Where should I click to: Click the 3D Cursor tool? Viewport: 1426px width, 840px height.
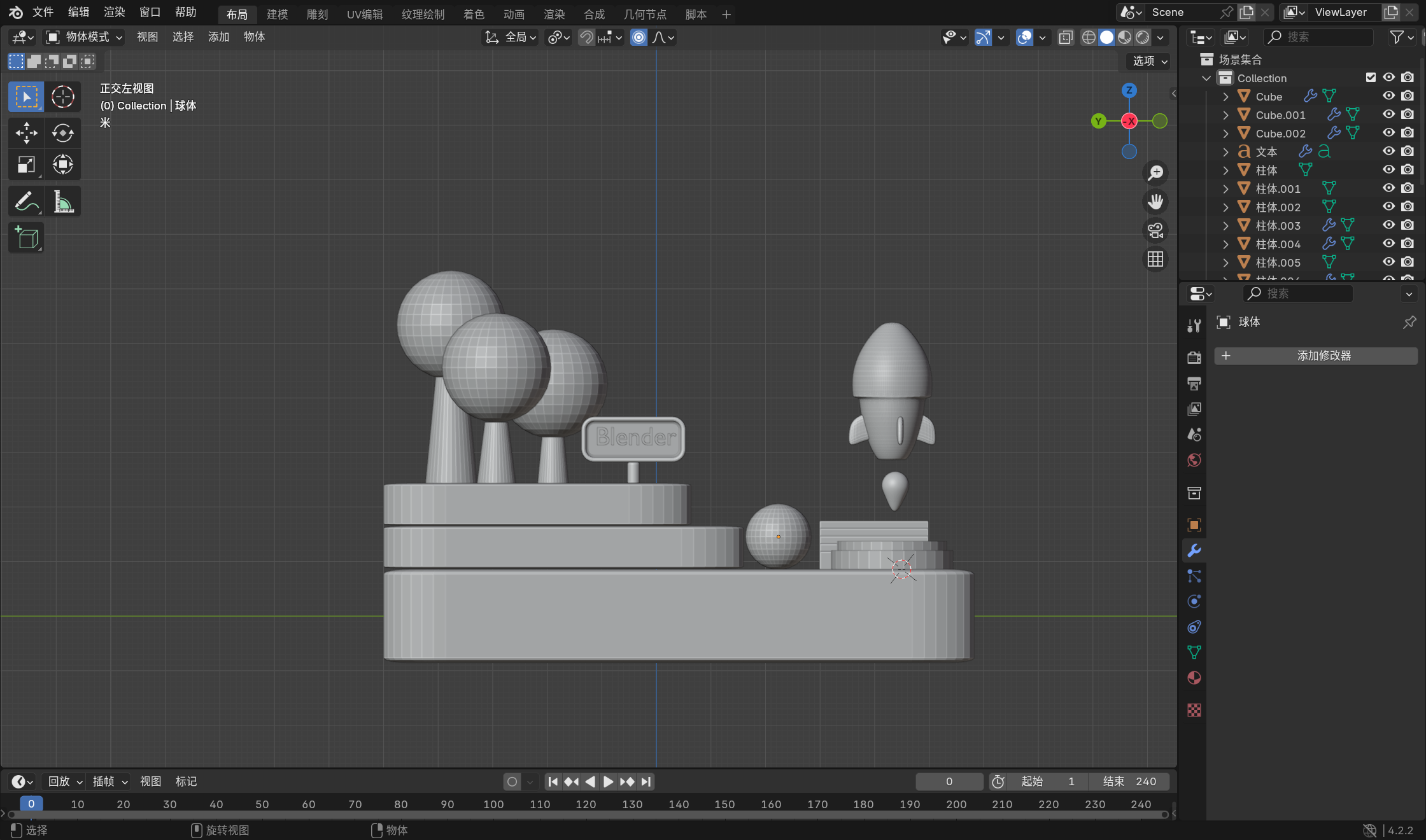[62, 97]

****

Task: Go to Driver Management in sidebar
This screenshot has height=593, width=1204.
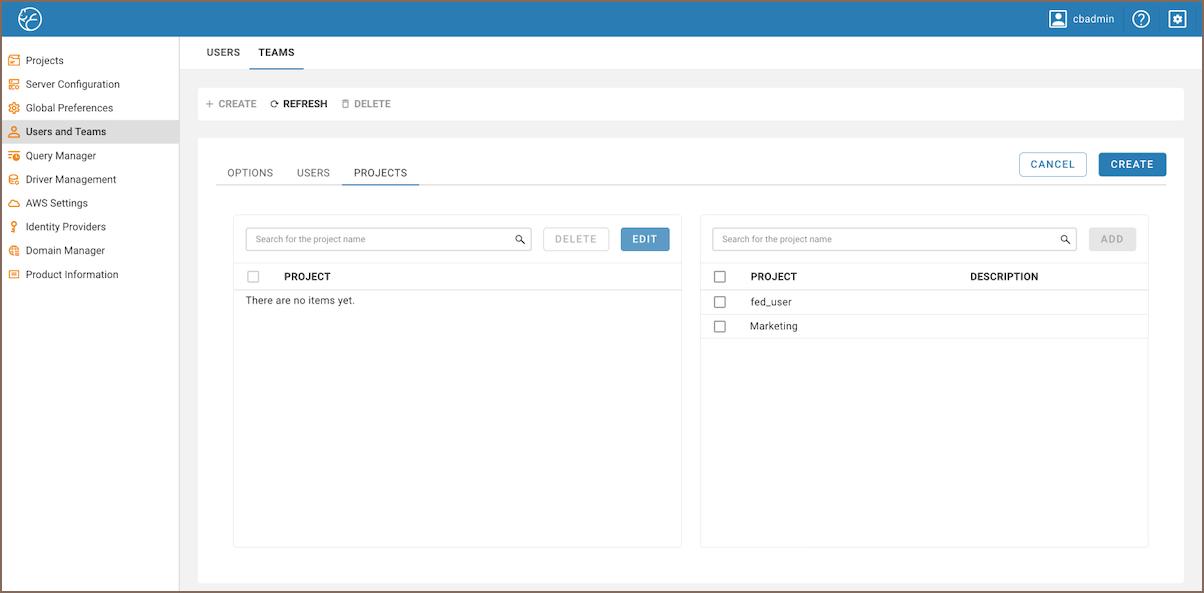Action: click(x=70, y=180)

****

* What you have to do
Rescale everything from the line containing "Task: Go to Driver Management in sidebar" down to the line containing "Action: click(x=70, y=180)", both ends included. Write those lines out again in full, requests and all, with every coordinate in the answers multiplied by 2.35 and rounded to a whole number (halves round up), and leave the pictures out.

* Exercise output
Task: Go to Driver Management in sidebar
This screenshot has height=593, width=1204.
Action: click(x=165, y=423)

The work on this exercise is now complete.